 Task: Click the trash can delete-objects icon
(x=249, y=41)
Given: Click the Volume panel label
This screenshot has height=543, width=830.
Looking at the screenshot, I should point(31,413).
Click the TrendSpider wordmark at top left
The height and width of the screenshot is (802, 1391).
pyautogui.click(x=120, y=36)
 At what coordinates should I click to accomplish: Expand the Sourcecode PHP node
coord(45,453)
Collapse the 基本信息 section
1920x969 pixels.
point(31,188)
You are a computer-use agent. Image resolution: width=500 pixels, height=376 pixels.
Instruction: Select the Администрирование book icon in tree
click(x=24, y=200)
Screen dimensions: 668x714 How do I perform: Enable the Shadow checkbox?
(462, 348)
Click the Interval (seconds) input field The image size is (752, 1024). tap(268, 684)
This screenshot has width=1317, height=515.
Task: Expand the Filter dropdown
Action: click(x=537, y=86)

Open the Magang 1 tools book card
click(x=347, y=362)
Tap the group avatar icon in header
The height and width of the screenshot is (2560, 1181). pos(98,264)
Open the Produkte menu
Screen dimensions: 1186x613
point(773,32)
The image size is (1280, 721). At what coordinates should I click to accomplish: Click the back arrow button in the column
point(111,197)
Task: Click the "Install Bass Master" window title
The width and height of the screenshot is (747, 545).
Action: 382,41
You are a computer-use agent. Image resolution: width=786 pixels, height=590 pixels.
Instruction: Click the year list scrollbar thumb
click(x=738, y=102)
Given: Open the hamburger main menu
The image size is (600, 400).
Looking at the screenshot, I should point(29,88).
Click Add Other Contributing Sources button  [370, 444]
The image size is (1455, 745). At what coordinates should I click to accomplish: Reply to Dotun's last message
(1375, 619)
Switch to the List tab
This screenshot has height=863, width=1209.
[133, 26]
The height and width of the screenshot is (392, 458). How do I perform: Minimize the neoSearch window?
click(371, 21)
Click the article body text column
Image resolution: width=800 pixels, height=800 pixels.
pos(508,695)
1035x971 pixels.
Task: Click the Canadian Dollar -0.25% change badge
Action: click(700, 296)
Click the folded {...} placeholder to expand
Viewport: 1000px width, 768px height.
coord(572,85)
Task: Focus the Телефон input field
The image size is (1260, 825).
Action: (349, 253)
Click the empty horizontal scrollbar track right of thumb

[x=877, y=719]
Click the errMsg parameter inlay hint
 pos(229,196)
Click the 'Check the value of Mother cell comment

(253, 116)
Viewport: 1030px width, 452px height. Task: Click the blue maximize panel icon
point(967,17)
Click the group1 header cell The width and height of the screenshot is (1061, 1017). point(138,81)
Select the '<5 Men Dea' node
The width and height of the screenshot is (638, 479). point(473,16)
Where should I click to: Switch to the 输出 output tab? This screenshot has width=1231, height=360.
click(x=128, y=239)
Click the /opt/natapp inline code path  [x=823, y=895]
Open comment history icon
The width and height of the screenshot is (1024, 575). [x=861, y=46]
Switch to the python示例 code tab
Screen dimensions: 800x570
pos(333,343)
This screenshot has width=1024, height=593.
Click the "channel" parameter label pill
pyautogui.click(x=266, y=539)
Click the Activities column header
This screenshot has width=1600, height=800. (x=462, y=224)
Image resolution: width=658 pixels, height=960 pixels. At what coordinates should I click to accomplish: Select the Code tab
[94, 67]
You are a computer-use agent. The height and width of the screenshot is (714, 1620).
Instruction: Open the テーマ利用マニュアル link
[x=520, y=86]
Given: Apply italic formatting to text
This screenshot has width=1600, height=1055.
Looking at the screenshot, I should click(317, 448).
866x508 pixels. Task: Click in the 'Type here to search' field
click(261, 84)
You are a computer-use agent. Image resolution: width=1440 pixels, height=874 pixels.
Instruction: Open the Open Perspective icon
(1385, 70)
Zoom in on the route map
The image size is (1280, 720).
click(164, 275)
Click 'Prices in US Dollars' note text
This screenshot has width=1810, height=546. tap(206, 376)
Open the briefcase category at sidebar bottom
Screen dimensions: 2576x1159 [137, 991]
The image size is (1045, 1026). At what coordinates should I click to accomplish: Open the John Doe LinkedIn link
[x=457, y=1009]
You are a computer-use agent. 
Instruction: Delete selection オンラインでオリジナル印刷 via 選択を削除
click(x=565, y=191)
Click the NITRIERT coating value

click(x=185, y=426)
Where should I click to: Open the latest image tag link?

Required work -> A word-for-word copy of the entries, from the first line through the line containing "Click the article body text column", is the whole answer.

Reply to the exercise ->
 Task: Click the trash can delete-objects icon
(x=249, y=41)
Given: Click the Volume panel label
This screenshot has height=543, width=830.
Looking at the screenshot, I should point(31,413).
Click the TrendSpider wordmark at top left
The height and width of the screenshot is (802, 1391).
pyautogui.click(x=120, y=36)
 At what coordinates should I click to accomplish: Expand the Sourcecode PHP node
coord(45,453)
Collapse the 基本信息 section
1920x969 pixels.
point(31,188)
You are a computer-use agent. Image resolution: width=500 pixels, height=376 pixels.
Instruction: Select the Администрирование book icon in tree
click(x=24, y=200)
Screen dimensions: 668x714 How do I perform: Enable the Shadow checkbox?
(462, 348)
Click the Interval (seconds) input field The image size is (752, 1024). tap(268, 684)
This screenshot has width=1317, height=515.
Task: Expand the Filter dropdown
Action: click(x=537, y=86)

Open the Magang 1 tools book card
click(x=347, y=362)
Tap the group avatar icon in header
The height and width of the screenshot is (2560, 1181). pos(98,264)
Open the Produkte menu
Screen dimensions: 1186x613
point(773,32)
The image size is (1280, 721). At what coordinates should I click to accomplish: Click the back arrow button in the column
point(111,197)
Task: Click the "Install Bass Master" window title
The width and height of the screenshot is (747, 545).
Action: 382,41
You are a computer-use agent. Image resolution: width=786 pixels, height=590 pixels.
Instruction: Click the year list scrollbar thumb
click(x=738, y=102)
Given: Open the hamburger main menu
The image size is (600, 400).
Looking at the screenshot, I should point(29,88).
Click Add Other Contributing Sources button  [370, 444]
The image size is (1455, 745). At what coordinates should I click to accomplish: Reply to Dotun's last message
(1375, 619)
Switch to the List tab
This screenshot has height=863, width=1209.
[133, 26]
The height and width of the screenshot is (392, 458). How do I perform: Minimize the neoSearch window?
click(371, 21)
Click the article body text column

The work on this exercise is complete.